SHOKICHI:それが今、すごく楽しみなんですよ。EXILEやEXILE THE SECONDとして作る曲はまたベクトルが違うんですけど、ソロ曲はある程度好き勝手に書けるので。『iCON Z』出身のグループの行く末と共に、1500歳のSHOKICHIのソロ活動にも注目してほしいなと思います(笑)。
――では最後に、『iCON Z』出身の4グループへのエールと、読者のみなさんへのメッセージをお願いします。

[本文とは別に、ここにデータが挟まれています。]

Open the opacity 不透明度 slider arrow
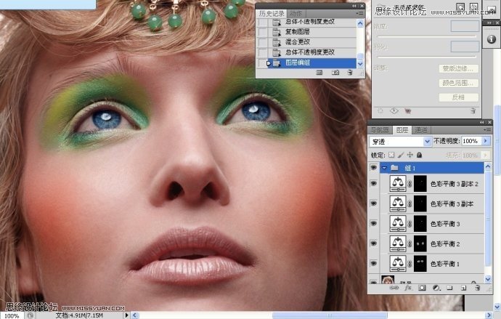This screenshot has height=319, width=501. 486,141
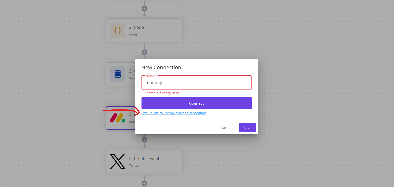Click the Code sublabel under 2. Code

133,34
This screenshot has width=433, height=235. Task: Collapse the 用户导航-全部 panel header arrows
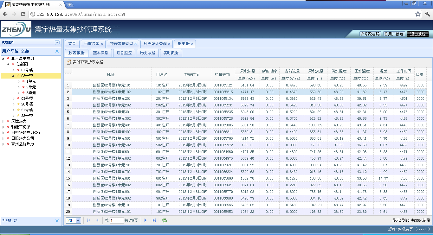click(x=57, y=51)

SHOKICHI:まず、今回新たにデビューが決まったKID PHENOMENON、WOLF HOWL HARMONY、THE JET BOY BANGERZは、夏に夢者修行が決定しているんですが、8月23日の同時デビューに向けて1ミリでも成長できるように、充実したスキルアップの期間にしてほしいですね。今後も彼らの前には、いろんな壁が立ちはだかると思うんですけど、ピンチの時に自分を救うものは、これまでに培ったスキルだけなので。たとえ、その状況から救ってくれる人がいても、自分で自分の心を救えるものがないと相当辛いので……。LIL LEAGUEも含めて、あと50倍くらい成長してほしい(笑)。僕からみんなに言いたいことは、それに尽きます。その一方で、一生懸命に夢を追いかけるメンバーの姿から、僕もたくさんの勇気や夢をもらっているので、その感動をたくさんの方と分かち合えたらいいなと思いますね。『~夢のオーディションバラエティー~Dreamer Z』は最終回を迎えましたが、『iCON Z』から誕生した彼らの旅は始まったばかりなので、引き続き応援よろしくお願いします。